**ABOUT THIS TASK**
What lines of the data below hold the string "target"? Copy each one out.

Segment Start: DATA SUPPLIED

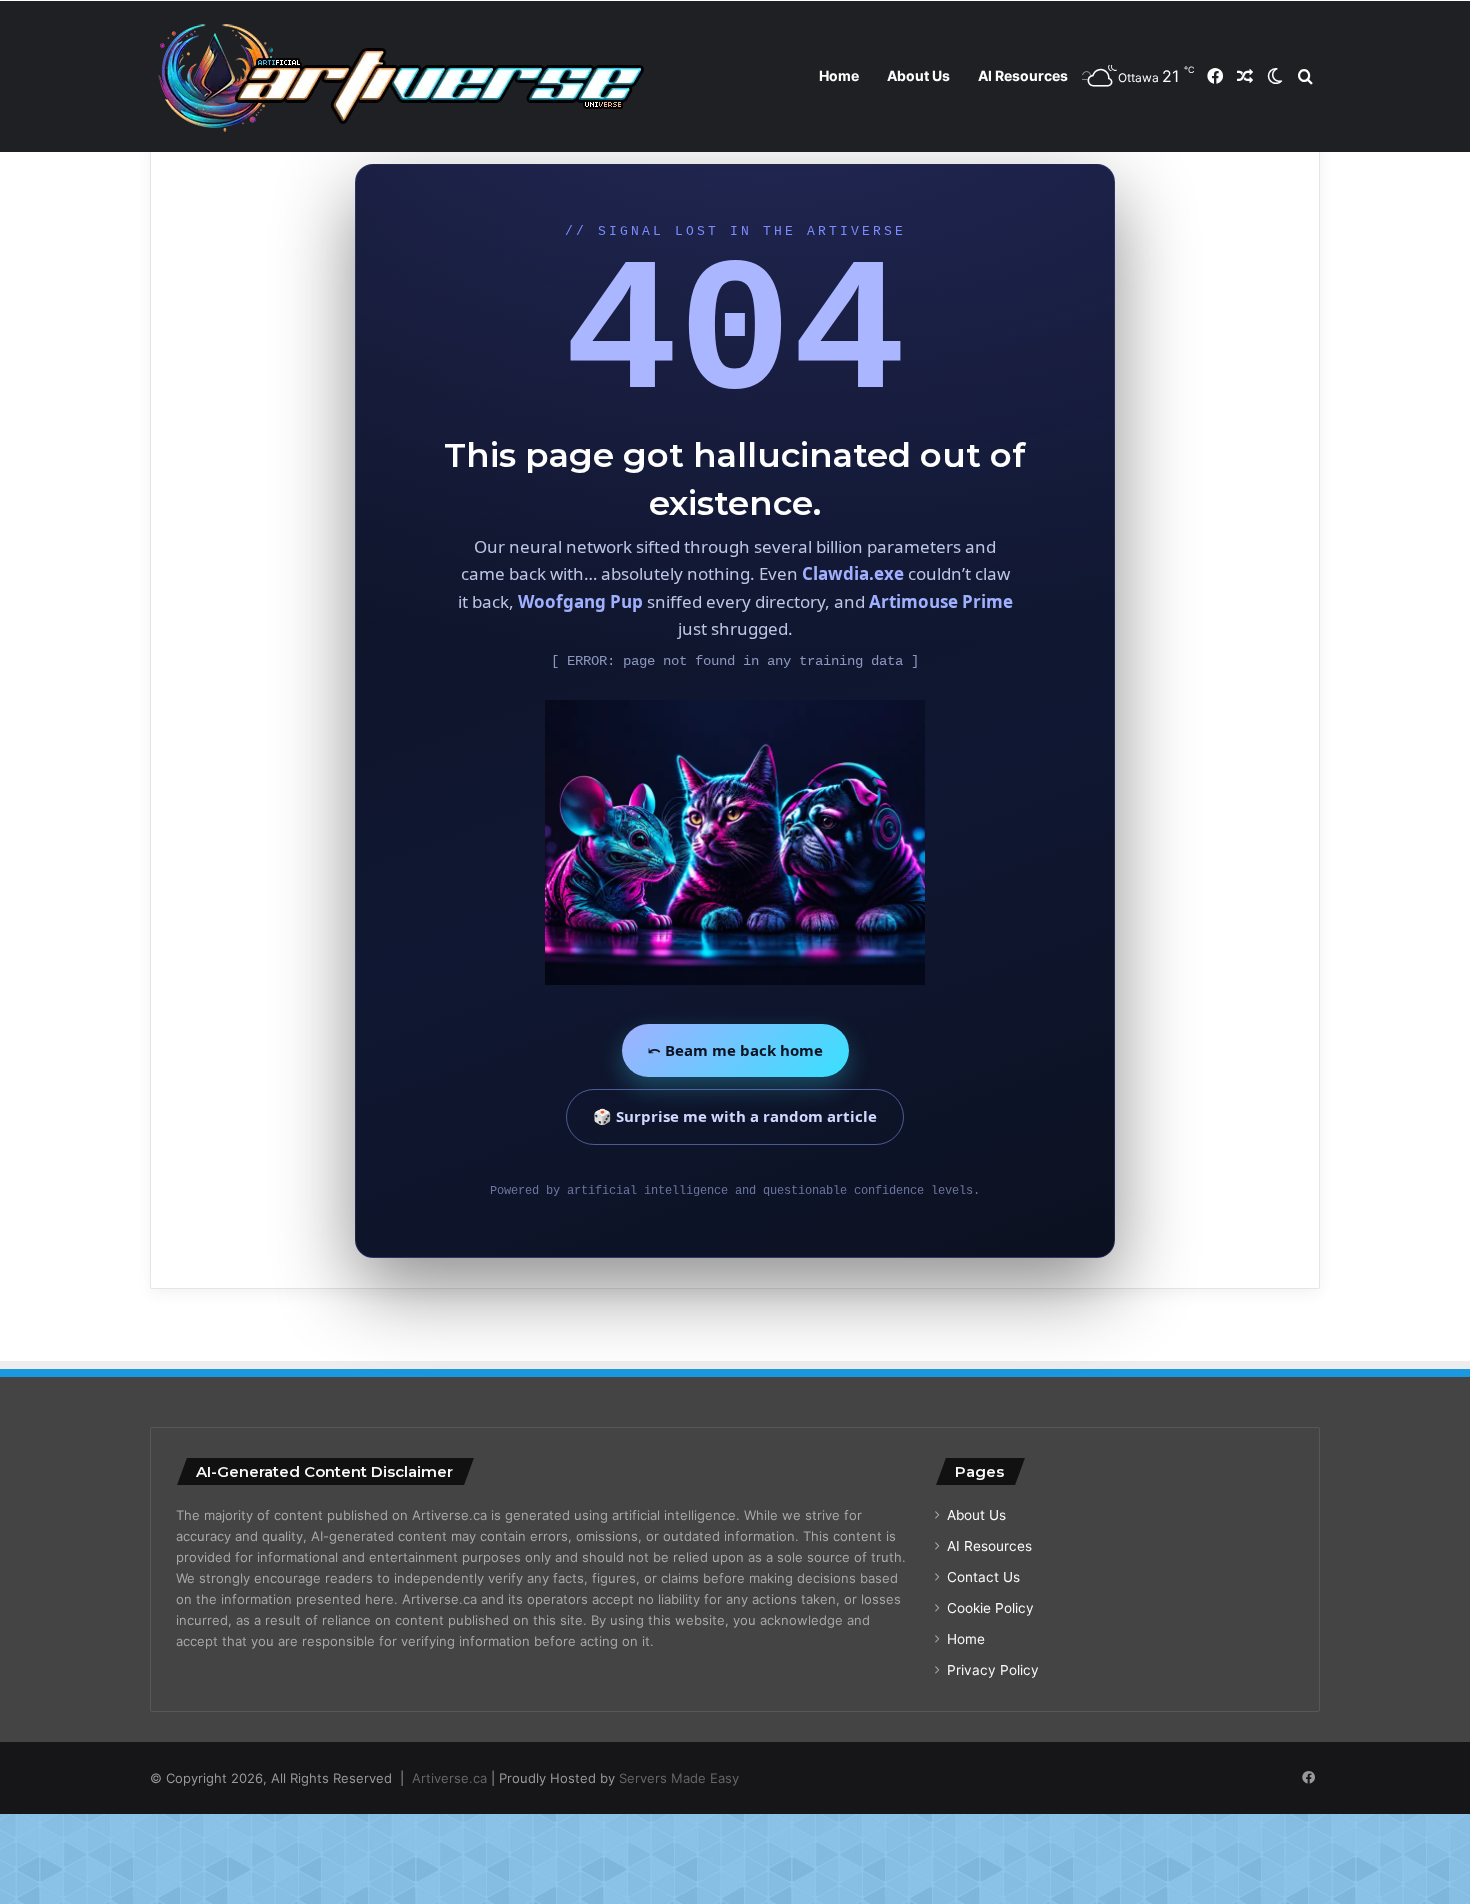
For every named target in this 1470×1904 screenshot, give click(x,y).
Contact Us (983, 1577)
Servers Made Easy (679, 1778)
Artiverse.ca (449, 1778)
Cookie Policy (990, 1608)
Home (839, 75)
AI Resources (1023, 75)
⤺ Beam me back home (735, 1050)
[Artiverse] (400, 77)
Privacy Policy (993, 1670)
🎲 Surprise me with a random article (735, 1116)
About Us (918, 75)
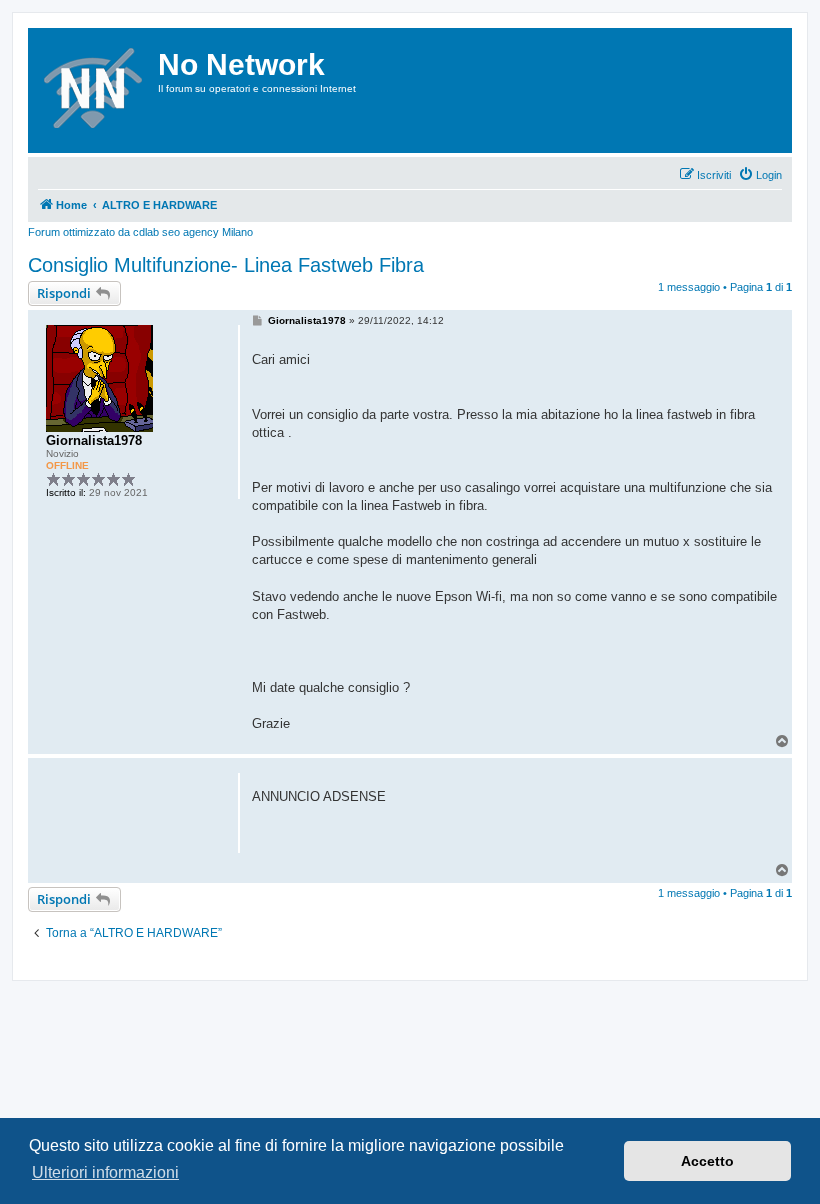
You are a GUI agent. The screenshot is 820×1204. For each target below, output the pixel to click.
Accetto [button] (707, 1161)
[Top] (783, 870)
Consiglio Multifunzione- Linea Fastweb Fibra (226, 265)
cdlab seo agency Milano (193, 232)
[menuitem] (760, 175)
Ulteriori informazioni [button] (105, 1172)
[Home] (95, 91)
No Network (241, 64)
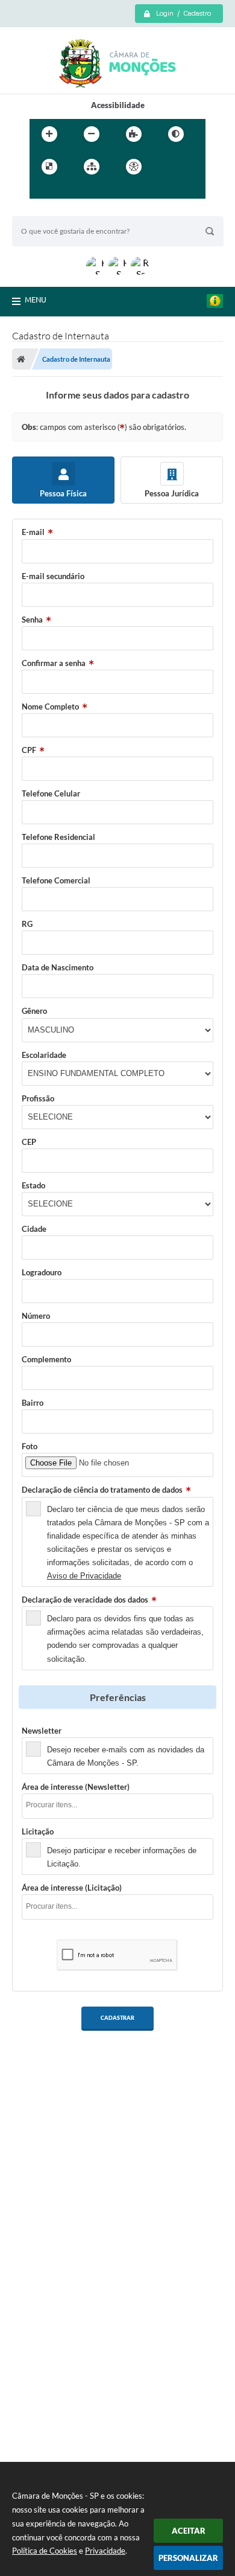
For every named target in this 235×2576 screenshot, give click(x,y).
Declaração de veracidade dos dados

Segment End: DATA SUPPLIED

**ANSWER AREA**
For every named target in this 1470×1904 screenshot, give click(x,y).
You are a GUI agent. The screenshot is 820×1204. For each target below, output the pixel to click.
For every named target in this 235×2576 screenshot, give click(x,y).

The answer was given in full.